Verification requires release-specific knowledge. OriginalFake packaging design varied by release, year, and collaboration partner. Key elements to examine include the OriginalFake logo treatment and typography, Medicom Toy co-branding placement where applicable, edition labeling and numbering, barcode format, box construction and print quality, and the presence of all internal packaging elements including inserts and tissue. Compare against documented release archives and established collector resources. General visual inspection is not sufficient — you need to know what correct looks like for the specific release in question.

Is there reissue risk for OriginalFake pieces?

No. OriginalFake as a label closed in 2013 and has not reopened. KAWS operates under different commercial infrastructure now, and the specific OriginalFake branding, the Tokyo retail context, and the joint production framework with that era's collaborators cannot be replicated. This eliminates the reissue risk that suppresses pricing in other areas of the collectibles market. The production window is closed, documented, and final. What was made is what exists.

Should I buy OriginalFake pieces in sealed or opened condition?

Sealed original packaging commands the highest premiums in the OriginalFake secondary market, as it does across most of the designer toy segment. However, opened pieces in complete original packaging — all inserts present, box in strong condition, figure in excellent condition — remain highly valuable. The key is completeness and integrity. A piece that has been separated from its original packaging loses significant provenance documentation and market value. Opened without box is a fundamentally different tier from opened with full original packaging intact.

How does OriginalFake era pricing compare to contemporary KAWS drops?

Generally, the rarest OriginalFake pieces in the best condition carry premiums over comparable contemporary KAWS releases, driven by the factors outlined above: fixed supply, no reissue risk, Tokyo cultural provenance, and art historical significance. However, the market is not monolithic. Common OF releases in compromised condition may trade at or below recent KAWS drops that have their own scarcity drivers. The premium is real but it's specific — it attaches to the best examples, not to the OriginalFake label alone.
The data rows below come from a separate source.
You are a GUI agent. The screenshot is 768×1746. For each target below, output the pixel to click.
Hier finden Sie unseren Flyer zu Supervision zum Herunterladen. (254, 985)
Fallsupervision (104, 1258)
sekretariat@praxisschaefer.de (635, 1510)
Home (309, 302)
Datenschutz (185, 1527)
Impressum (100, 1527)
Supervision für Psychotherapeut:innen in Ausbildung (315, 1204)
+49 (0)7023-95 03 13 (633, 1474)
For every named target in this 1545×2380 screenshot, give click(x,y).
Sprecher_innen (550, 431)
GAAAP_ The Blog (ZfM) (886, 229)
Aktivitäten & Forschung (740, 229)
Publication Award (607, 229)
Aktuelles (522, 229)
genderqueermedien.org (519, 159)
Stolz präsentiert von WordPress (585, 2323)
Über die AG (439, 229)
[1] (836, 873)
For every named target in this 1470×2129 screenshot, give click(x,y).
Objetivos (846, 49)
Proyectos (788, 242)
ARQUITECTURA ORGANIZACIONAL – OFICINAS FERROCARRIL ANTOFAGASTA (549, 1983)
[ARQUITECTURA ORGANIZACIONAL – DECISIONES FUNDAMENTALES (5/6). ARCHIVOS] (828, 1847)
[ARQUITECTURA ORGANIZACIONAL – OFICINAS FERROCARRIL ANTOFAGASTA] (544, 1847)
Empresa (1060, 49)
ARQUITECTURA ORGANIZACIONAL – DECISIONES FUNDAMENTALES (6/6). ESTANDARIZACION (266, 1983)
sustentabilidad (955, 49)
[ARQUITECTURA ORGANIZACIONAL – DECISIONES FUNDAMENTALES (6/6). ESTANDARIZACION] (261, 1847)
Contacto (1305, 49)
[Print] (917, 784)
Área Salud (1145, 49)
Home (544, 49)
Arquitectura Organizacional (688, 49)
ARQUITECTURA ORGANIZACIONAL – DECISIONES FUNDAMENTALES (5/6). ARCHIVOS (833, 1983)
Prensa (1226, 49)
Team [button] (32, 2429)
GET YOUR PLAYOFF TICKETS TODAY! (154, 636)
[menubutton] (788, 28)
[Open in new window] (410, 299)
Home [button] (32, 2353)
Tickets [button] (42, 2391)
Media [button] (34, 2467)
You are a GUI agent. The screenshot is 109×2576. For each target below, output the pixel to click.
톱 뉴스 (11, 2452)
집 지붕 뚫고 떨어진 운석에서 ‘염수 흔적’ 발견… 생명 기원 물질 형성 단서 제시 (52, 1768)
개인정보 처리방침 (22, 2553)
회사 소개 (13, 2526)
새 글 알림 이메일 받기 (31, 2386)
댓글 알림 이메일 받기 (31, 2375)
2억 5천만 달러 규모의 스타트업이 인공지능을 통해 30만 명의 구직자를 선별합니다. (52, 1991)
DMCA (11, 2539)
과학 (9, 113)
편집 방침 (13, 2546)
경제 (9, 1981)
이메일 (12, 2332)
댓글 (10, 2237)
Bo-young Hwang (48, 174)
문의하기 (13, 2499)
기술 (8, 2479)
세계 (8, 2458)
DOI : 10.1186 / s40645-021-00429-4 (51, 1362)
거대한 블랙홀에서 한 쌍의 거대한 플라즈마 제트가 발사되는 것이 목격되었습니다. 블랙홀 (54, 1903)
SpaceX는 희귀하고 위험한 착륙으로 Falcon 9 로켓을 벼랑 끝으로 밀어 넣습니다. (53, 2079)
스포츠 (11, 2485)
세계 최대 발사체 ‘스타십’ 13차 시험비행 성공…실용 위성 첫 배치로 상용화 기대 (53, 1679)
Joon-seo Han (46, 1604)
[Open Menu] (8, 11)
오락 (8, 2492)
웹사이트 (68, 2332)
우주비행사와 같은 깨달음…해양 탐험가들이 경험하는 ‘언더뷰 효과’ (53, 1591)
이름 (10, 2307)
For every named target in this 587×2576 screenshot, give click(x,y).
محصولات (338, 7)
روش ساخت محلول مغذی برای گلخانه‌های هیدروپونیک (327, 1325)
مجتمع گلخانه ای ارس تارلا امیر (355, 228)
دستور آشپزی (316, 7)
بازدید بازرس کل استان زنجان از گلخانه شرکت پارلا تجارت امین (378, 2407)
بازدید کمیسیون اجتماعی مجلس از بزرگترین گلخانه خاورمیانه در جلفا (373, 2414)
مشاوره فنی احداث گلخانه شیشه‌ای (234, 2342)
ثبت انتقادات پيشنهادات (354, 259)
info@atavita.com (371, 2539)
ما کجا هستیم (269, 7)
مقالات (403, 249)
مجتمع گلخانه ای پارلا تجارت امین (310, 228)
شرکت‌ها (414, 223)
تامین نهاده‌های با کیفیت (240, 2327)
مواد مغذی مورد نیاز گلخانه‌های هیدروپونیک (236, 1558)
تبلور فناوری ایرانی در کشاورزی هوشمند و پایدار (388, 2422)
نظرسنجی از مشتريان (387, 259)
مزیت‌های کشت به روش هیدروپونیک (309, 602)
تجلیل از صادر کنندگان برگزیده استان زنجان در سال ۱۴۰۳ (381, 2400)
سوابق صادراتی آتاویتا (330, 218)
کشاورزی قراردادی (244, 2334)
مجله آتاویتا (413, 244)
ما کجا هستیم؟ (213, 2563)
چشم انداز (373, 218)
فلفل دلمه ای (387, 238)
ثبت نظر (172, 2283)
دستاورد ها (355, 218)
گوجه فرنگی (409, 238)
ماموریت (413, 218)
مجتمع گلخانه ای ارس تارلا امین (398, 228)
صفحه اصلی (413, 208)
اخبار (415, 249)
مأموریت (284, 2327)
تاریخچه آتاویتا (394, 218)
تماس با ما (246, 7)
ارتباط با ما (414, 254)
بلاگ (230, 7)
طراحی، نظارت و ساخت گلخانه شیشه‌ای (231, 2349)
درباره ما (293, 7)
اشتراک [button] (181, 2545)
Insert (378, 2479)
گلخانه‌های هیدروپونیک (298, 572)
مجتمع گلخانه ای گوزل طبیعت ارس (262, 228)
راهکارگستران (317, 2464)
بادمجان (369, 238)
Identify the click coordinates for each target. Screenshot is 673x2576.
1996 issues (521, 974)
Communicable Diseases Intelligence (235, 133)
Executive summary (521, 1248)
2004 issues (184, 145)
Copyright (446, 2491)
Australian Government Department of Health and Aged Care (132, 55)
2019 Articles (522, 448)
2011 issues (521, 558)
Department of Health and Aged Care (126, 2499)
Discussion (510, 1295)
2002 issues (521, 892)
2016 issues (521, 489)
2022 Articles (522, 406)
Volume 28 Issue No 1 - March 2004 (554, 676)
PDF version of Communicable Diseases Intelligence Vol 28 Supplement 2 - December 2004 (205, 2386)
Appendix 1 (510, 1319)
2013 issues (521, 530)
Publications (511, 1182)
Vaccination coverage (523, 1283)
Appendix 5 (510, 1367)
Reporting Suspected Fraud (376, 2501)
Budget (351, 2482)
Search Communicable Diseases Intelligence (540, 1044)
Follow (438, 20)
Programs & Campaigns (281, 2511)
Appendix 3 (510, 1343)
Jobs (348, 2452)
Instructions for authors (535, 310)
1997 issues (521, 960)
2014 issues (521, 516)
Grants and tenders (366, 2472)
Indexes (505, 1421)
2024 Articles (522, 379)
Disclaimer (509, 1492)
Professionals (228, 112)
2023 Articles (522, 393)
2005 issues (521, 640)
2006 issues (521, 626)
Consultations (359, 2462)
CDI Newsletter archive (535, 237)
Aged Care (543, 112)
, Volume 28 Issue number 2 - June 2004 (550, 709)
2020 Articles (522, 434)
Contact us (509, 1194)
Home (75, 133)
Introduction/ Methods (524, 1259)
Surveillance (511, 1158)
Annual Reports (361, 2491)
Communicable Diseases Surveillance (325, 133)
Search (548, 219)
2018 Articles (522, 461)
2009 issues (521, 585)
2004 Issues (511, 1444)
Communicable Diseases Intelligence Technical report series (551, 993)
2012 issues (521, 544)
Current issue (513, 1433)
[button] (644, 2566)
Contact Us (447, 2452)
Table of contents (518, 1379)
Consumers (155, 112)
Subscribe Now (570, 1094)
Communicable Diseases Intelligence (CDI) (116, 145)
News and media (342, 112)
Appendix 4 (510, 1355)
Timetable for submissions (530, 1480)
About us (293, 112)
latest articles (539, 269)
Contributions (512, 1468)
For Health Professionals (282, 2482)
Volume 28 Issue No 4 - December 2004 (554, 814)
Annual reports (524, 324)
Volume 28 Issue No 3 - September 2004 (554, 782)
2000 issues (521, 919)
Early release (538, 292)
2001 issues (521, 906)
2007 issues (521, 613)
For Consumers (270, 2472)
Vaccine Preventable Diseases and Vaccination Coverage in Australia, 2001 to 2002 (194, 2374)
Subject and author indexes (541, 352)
What should I prioritize when building an OriginalFake collection?

Condition and completeness first, always. In a fixed-supply market, condition is the primary differentiator between otherwise equivalent pieces, and that differential compounds over time. After condition, prioritize release rarity — Japan-exclusive colorways, limited production runs, and collaboration tiers within the OF lineup. Then provenance documentation: pieces with traceable ownership history from the Tokyo store through to today carry a story that enhances both cultural value and liquidity when you eventually sell. And buy from specialists who know this specific market. The difference between a knowledgeable dealer and a general reseller is the difference between understanding what you're buying and hoping for the best.